Information Security Management Systems

What is ISO 27001?

ISO 27001:2022 is the international standard for Information Security Management Systems. It provides a structured framework for identifying, assessing and managing information security risks — protecting the confidentiality, integrity and availability of your data and the data your clients entrust to you.
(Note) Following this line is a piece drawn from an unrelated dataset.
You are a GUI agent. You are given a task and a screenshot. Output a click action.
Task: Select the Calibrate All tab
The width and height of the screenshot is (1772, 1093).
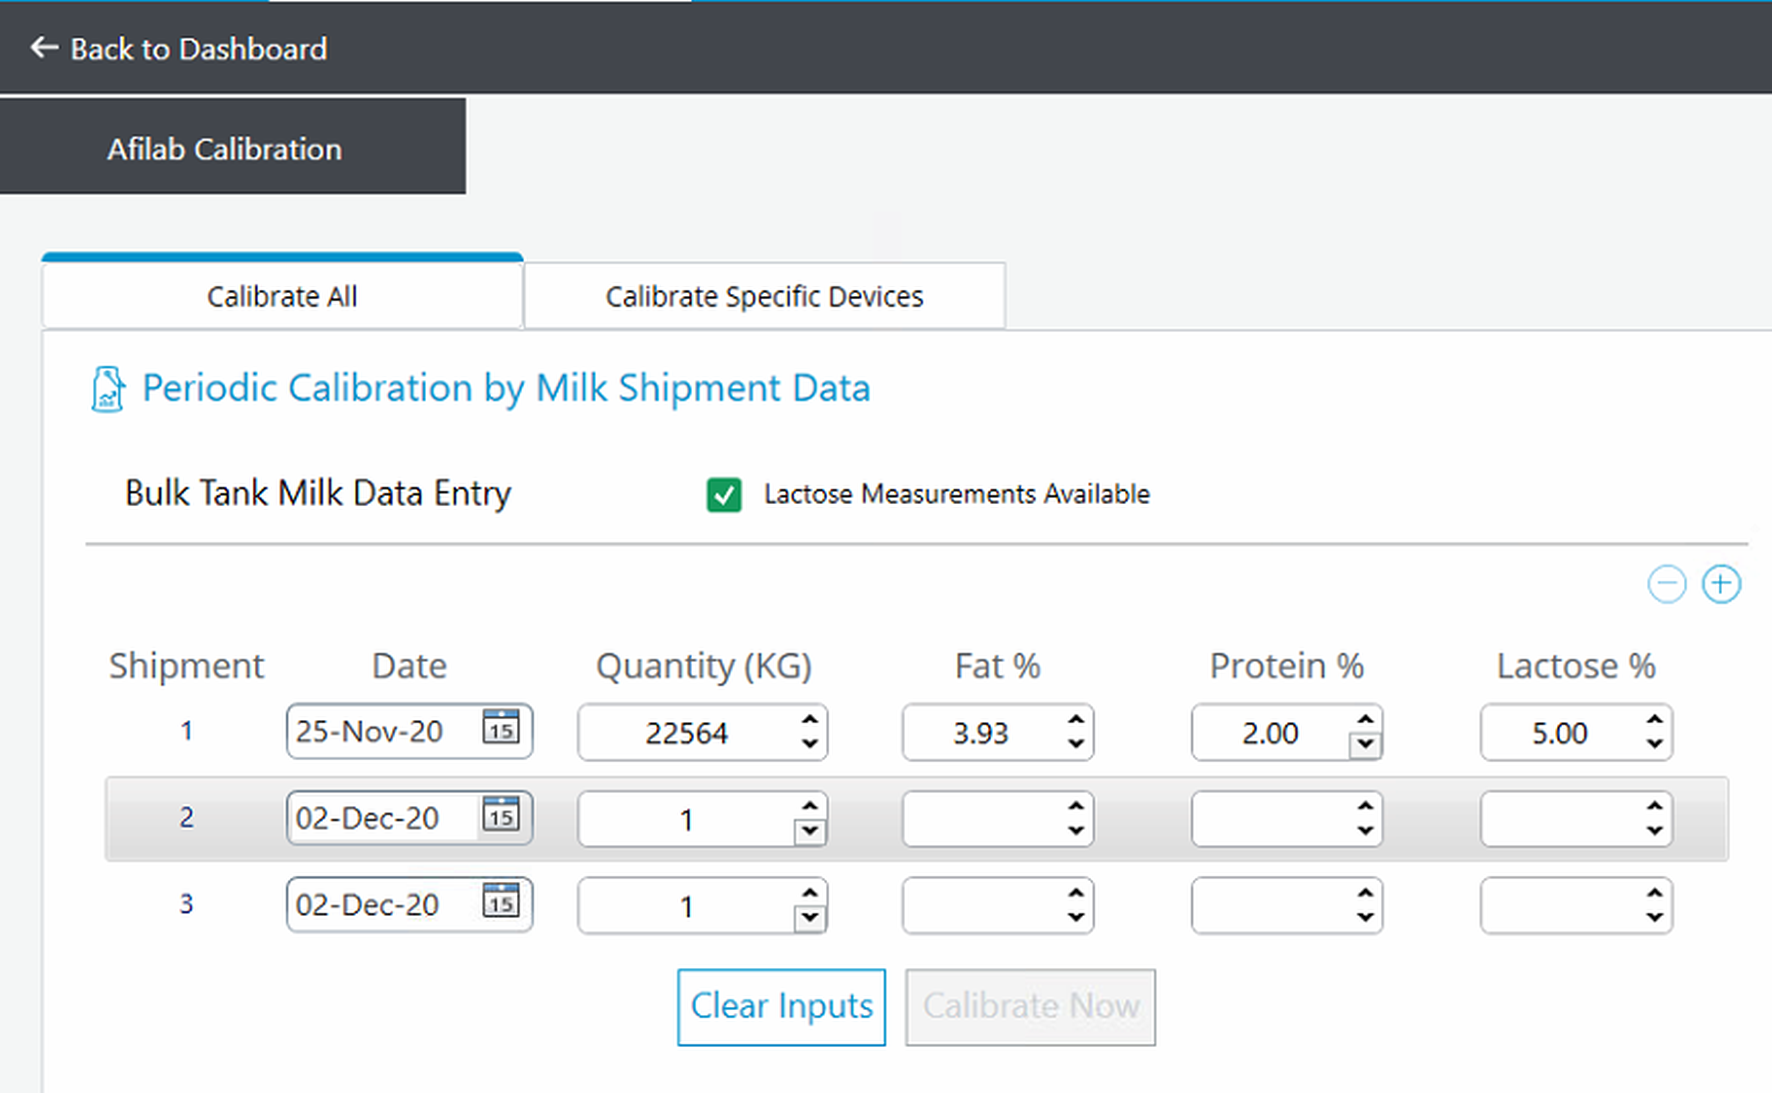pos(282,297)
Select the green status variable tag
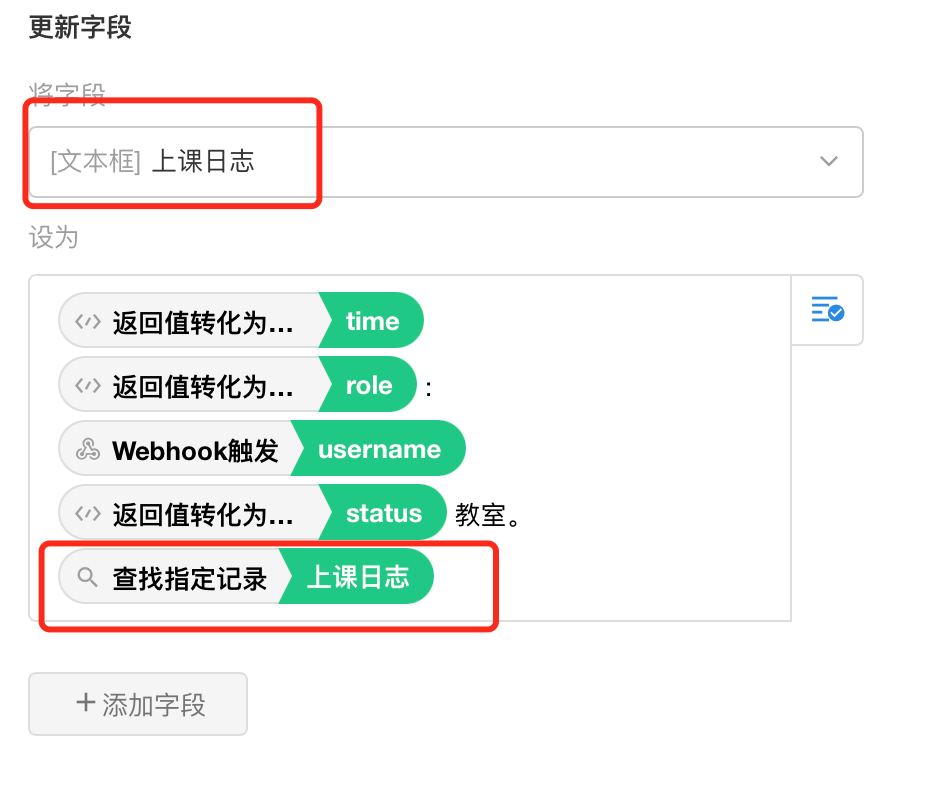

ISO 27001 certification is recognised globally as the gold standard for information security governance. It is increasingly a contractual requirement in technology, financial services, healthcare, and public sector supply chains, and is now routinely required by cyber insurers as a condition of cover.

Who needs ISO 27001?

ISO 27001 is particularly relevant for businesses that:

• ◆Handle sensitive client data, personal data, or confidential business information
• ◆Supply IT, software, cloud, or managed services to other businesses
• ◆Operate in financial services, healthcare, legal, or public sector
• ◆Are required by clients or contracts to demonstrate information security controls
• ◆Want to strengthen their cyber insurance position or reduce premiums
• ◆Have experienced or want to prevent data breaches, ransomware, or security incidents
• ◆Need to demonstrate compliance with UK GDPR alongside their data protection obligations

ISO 27001:2022 — the updated standard

The 2022 revision of ISO 27001 introduced a significantly updated set of Annex A controls — 93 controls across four themes (Organisational, People, Physical, and Technological), replacing the 114 controls from the 2013 version. Organisations certified to the 2013 standard were required to transition to the 2022 version by October 2025. All new certifications are now to the 2022 standard.

Anacruses has been implementing the 2022 standard since its publication and has guided multiple organisations through the transition process.

How Anacruses helps

ISO 27001 implementation is more involved than quality or environmental management — it requires a formal risk assessment, a Statement of Applicability, and evidence that 93 Annex A controls have been considered and where applicable implemented. We manage all of this.

Typical implementation timeline: 12–20 weeks, depending on your organisation's size, existing security controls, and the complexity of your information assets.

ISO 27001 and UK GDPR

ISO 27001 and UK GDPR are complementary. Many of the technical and organisational measures required by GDPR Article 32 are addressed directly by ISO 27001 Annex A controls. Achieving ISO 27001 certification strengthens your GDPR compliance position and provides documented evidence of your information security measures — valuable in the event of an ICO investigation.